A recent study published by global communications company Edelman Inc. found that almost 60% of the population believe that cryptocurrencies should have a more complete regulatory system. Spain, Colombia and Mexico stand out from all these countries as markets in which citizens are hungry for better regulations.

The Brazilians believe that fewer regulations are required or that at least the existing regulations are sufficient for the ecosystem to develop normally.

The countries are convinced that cryptocurrencies need more and better regulations. Picture: Edelman Inc.
The countries are convinced that cryptocurrencies need more and better regulations. Picture: Edelman Inc.

The results in this regard are not unexpected as the Colombian market has some time to reflect this trend. A study by the P2P Paxful cryptocurrency exchange platform found that the 58% of the population believed that regulatory efforts in the country could contribute to increasing interest in the use of cryptocurrencies.

Developing countries are more crypto-friendly despite the uncertainty

The survey also showed an increase in confidence in cryptocurrencies in developing countries. Brazil, Colombia, Argentina and Mexico are on the list with a high level of trust of over 60%.while unfortunately Spain has only 40% trust, although the population has a better view of the tokens compared to last year and is increasing by 12%.

Of the Latino countries surveyed, everyone has increased their confidence in cryptocurrencies. Picture: Edelman Inc.
Of the Latino countries surveyed, everyone has increased their confidence in cryptocurrencies. Picture: Edelman Inc.

With regard to the future, doubt is the queen of the party, as uncertainty exists in most parts of the world about the impact of the use of cryptocurrencies on the future of global finance. Only 6 countries (United Arab Emirates, Indonesia, Saudi Arabia, Thailand, India and China) are over 50% optimistic on average.

Colombia is the Hispanic country with the highest optimism about the future of cryptocurrencies With 47% of the population in Spain, only 29% of the population believe that the effects of the cryptocurrency revolution will be positive.
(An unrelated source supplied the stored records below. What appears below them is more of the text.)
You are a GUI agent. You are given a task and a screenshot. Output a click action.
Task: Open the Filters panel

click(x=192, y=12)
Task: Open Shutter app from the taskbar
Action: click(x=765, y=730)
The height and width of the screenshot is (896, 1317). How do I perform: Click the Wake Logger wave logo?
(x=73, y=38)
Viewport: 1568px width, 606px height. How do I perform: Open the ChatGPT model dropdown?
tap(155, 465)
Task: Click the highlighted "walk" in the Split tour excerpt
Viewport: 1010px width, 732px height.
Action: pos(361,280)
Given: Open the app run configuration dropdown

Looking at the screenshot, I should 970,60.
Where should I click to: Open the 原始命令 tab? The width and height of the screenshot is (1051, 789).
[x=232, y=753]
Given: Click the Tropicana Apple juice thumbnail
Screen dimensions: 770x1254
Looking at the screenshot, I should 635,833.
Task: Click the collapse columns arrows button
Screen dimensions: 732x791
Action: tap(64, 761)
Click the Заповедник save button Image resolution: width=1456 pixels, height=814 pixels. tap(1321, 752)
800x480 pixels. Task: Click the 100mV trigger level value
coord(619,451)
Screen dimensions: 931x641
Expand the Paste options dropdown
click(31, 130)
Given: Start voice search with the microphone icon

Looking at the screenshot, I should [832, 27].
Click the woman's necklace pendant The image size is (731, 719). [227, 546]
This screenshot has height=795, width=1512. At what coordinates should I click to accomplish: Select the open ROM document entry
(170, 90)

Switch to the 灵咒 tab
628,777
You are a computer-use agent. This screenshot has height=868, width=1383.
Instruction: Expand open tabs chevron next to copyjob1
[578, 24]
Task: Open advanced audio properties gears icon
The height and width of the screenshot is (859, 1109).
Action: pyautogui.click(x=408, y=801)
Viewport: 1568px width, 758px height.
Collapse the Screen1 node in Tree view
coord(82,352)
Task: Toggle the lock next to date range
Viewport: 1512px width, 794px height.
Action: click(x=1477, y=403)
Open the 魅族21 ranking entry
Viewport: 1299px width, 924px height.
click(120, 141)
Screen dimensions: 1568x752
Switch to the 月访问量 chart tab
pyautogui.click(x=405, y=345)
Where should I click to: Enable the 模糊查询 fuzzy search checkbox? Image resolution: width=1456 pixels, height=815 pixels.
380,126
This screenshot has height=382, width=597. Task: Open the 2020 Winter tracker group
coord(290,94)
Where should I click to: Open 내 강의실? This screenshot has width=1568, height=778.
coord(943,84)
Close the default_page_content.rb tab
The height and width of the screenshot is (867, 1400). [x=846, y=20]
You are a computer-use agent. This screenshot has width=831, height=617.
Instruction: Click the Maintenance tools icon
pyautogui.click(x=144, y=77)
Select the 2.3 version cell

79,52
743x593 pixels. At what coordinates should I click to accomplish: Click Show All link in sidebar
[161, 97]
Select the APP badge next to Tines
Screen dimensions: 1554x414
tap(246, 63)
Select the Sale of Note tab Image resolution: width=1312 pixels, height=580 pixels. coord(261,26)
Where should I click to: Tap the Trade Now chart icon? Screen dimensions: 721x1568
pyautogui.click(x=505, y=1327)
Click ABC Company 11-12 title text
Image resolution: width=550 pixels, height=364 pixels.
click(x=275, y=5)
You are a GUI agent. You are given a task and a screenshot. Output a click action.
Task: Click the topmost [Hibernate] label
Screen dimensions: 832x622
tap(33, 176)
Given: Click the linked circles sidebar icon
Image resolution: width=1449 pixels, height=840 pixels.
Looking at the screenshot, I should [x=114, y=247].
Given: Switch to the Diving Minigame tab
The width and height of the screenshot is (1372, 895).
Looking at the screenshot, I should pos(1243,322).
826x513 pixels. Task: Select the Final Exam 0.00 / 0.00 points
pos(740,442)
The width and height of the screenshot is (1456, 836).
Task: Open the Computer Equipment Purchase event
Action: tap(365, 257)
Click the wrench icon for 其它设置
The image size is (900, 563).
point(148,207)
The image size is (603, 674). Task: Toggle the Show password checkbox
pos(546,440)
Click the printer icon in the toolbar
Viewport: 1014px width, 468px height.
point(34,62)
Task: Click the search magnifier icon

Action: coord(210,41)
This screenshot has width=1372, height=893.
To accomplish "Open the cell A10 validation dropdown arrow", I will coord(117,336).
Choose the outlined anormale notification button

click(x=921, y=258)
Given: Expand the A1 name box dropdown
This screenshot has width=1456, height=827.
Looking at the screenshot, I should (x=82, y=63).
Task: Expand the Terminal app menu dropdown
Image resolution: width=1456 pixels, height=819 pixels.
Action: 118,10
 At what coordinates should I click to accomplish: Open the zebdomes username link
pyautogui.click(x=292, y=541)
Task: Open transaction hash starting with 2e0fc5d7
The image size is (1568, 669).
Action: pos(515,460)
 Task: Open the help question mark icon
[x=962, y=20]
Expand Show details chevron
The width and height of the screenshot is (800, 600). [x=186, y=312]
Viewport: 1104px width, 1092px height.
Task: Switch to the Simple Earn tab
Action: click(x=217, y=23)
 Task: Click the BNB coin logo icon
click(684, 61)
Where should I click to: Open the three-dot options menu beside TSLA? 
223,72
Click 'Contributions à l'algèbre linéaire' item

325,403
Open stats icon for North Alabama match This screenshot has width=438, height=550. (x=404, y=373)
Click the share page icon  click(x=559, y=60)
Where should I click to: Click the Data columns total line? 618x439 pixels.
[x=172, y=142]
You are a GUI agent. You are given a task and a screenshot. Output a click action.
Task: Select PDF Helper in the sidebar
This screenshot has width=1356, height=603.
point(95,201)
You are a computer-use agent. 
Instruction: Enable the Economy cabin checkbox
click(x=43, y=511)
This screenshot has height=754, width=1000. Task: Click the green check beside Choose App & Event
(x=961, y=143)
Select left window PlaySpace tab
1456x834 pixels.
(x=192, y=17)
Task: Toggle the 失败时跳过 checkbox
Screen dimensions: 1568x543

Most countries are not convinced that cryptocurrencies will have a positive effect in the future. Picture: Edelman
Most countries are not convinced that cryptocurrencies will have a positive effect in the future. Picture: Edelman

The panorama of the survey is generally quite positive. Edelman has been doing this type of research for 20 years For the last study, they interviewed more than 24,000 people online in 28 different countries.

The survey was conducted between October 19 and November 18, 2019. Will the mood have changed after halving?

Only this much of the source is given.